Ahead of the new number's availability, millions of landline callers are asked to practice dialing the area code before every local number. Calls dialed without area codes will stop going through April 25, 2020.
The advent of cellphones and years of heavy population growth have contributed to the need for a new area code in the Midlands.
As of December 2017, there were 4.75 million mobile numbers in service statewide and 1.6 million wired lines, said Doug Pratt, public utility analyst with the South Carolina Public Service Commission.
Population in the state recently topped 5 million, according to the latest Census data.
"The thing that determines when you have to split, or overlay, an area code is when you run out of central office codes," the first three digits following the area code, Pratt said.
Regulators considered merging the 854 area with the Midlands but ultimately decided adding 839 numbers to serve central South Carolina would last longer and cause less confusion.
When the last new area code was introduced, there was a rush to snag tens of thousands of prime, easy-to-remember phone prefixes.

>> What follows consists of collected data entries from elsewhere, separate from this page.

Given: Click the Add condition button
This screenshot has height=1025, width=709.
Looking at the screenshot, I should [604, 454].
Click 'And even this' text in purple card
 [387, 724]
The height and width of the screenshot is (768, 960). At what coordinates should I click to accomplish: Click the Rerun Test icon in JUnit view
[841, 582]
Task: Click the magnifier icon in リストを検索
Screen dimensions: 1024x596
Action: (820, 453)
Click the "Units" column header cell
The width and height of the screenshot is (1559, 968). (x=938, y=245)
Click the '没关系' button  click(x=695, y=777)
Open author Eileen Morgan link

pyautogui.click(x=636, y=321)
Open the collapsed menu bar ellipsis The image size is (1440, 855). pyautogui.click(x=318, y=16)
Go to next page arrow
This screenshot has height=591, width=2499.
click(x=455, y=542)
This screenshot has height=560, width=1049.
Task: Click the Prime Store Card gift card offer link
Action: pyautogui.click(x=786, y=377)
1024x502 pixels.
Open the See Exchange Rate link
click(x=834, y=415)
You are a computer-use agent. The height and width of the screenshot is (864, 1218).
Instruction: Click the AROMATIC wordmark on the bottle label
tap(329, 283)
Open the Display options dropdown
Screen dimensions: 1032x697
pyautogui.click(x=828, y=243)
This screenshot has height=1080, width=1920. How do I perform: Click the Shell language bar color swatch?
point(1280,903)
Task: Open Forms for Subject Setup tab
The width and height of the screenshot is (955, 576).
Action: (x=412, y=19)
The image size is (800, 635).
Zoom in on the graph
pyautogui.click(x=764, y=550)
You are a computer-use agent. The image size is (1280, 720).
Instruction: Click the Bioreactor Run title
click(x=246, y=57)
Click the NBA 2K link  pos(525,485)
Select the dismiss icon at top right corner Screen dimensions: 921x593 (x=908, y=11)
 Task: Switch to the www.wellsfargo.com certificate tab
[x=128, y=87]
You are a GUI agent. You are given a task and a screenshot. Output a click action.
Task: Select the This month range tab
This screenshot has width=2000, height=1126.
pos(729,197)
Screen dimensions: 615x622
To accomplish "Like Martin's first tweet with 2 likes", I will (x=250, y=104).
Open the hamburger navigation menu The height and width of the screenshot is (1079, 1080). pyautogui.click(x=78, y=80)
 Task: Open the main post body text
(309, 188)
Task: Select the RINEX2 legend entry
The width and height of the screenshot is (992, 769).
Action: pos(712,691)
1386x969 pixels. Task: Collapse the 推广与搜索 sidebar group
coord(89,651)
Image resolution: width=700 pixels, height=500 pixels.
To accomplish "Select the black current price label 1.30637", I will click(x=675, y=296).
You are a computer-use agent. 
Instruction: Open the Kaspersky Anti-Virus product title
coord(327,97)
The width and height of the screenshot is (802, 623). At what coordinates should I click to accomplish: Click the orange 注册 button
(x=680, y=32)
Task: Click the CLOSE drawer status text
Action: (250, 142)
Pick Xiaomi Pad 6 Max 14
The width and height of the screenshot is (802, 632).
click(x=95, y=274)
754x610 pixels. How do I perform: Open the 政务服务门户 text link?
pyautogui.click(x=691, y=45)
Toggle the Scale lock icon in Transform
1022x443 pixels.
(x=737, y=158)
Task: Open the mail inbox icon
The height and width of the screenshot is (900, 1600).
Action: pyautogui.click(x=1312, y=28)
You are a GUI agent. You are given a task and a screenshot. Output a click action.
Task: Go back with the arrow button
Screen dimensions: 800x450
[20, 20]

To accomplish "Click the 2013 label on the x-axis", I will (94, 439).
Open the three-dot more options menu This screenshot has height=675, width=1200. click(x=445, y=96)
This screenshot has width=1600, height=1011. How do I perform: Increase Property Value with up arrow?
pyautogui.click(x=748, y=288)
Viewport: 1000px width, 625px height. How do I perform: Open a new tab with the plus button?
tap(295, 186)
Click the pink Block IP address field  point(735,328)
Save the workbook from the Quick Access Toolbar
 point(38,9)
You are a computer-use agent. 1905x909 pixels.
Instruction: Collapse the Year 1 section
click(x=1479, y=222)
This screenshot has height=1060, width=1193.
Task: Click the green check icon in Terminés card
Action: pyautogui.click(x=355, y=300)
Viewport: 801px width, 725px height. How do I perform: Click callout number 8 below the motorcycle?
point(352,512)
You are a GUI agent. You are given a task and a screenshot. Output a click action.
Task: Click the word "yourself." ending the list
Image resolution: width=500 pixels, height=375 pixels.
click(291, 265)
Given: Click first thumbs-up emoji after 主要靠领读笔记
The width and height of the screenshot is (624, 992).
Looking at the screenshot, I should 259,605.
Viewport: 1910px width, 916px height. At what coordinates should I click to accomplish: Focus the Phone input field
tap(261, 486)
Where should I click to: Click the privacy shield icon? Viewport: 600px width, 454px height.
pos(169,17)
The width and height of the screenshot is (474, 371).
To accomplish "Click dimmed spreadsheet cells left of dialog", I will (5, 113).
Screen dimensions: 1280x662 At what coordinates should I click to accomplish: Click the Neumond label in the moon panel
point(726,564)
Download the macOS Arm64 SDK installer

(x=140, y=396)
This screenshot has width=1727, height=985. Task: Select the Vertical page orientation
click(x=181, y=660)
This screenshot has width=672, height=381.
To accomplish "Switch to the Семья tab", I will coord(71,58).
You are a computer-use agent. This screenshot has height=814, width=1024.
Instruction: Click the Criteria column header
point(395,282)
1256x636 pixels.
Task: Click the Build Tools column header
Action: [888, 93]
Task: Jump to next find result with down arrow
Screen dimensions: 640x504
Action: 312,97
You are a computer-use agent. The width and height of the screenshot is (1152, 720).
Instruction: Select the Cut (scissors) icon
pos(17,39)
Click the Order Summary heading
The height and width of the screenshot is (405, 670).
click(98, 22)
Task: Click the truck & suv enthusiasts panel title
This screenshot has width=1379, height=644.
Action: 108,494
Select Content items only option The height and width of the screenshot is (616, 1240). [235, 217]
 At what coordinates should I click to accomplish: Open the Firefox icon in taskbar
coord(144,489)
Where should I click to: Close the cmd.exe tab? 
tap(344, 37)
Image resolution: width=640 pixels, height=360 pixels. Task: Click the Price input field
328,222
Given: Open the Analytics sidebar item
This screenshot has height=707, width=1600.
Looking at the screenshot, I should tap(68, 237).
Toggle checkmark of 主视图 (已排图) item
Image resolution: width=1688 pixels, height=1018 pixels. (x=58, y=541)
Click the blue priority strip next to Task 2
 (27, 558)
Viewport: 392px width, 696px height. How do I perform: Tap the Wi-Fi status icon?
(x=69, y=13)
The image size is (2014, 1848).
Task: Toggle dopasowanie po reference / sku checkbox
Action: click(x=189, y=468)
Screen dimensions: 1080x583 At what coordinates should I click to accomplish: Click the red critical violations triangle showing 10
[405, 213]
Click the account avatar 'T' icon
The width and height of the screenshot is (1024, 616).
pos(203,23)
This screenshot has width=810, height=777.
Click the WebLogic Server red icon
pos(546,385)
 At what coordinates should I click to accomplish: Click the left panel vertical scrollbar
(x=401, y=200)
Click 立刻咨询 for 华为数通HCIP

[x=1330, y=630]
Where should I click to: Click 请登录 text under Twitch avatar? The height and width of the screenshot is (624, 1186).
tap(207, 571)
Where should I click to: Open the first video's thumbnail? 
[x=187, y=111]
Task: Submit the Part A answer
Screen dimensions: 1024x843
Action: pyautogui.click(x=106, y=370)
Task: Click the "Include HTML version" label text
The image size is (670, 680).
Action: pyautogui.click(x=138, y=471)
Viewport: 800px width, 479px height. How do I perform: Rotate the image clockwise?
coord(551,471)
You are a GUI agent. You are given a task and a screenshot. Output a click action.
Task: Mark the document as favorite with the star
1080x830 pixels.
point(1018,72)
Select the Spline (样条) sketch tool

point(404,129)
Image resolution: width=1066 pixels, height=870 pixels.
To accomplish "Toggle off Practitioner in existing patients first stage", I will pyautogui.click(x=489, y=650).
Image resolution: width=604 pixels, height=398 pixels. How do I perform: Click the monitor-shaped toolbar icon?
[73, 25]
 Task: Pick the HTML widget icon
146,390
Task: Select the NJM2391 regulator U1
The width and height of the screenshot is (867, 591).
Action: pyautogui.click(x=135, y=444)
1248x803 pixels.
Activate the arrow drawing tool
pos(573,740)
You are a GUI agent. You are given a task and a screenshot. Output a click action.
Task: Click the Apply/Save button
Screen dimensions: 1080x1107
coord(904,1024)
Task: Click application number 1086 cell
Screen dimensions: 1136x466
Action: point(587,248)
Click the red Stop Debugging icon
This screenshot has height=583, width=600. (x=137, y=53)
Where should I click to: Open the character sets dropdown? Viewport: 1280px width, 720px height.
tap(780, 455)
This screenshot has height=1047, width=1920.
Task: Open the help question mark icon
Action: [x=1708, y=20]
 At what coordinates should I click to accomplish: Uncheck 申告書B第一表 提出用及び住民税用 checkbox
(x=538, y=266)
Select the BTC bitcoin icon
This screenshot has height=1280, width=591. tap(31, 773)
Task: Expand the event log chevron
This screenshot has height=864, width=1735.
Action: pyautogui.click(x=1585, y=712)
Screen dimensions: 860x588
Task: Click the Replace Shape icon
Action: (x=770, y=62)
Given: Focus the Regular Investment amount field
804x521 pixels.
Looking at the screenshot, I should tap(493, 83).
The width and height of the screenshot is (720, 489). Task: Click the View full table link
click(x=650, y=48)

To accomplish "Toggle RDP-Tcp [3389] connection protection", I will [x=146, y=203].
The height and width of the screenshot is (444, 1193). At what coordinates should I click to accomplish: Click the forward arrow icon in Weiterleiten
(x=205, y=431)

But for the most part, Pratt said the new numbers are given out when a customer's needs are too big to be accommodated under the previous area code - usually new large employers and hospitals with direct dialing systems that want a common number.
The Public Service Commission approved the plan to add the new area code in July 2018.
Despite population gains in the Upstate, it is the only new area code currently planned, Pratt said.
Through mid-2018, the Spartanburg metropolitan area was the 19th fastest-growing in the nation. And Greenville County's population growth rate was higher than the state's as a whole, according to the latest Census figures.
"The 864 area code will not exhaust for quite some time," Pratt said, some 10 to 15 years into the future.